Chatine balanced precariously on her crutches, trying to wrap her mind around what this woman was saying. But her rage was blinding her and turning her vision red. “Are you telling me to run away?”
“Well,” Brigitte replied with a mysterious smile, “that all depends on what you’re running away from.”
Chatine shook her head. “I don’t know what you’re talking about.”

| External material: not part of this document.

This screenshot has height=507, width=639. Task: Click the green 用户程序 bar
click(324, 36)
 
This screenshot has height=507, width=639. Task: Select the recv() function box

“Some monsters are not worth confronting,” Brigitte repeated. “But some—” she placed a hand to her chest— “like the ones that live in here, must be confronted. Because those are the ones that can truly destroy us, by turning us into our own worst villains. The challenge is knowing which is which.” Brigitte reached out again and touched one of the tiny pebbles on the ground in front of her. “It’s harder for some.”
Chatine snorted. “You mean, you? I find that hard to believe.”
Brigitte shook her head, momentarily lost in her thoughts. “Not me.”
She stood up but kept her gaze locked on the ground. On the stones. On the memory of who those stones represented. “The dead can only hurt you when you try to forget them.”
At these words, Chatine felt something pulse inside of her. A deep, bitter wound that she thought she’d closed long ago. But that had recently been ripped open again, and was now bleeding from the inside.
“So that’s why you brought me out here?”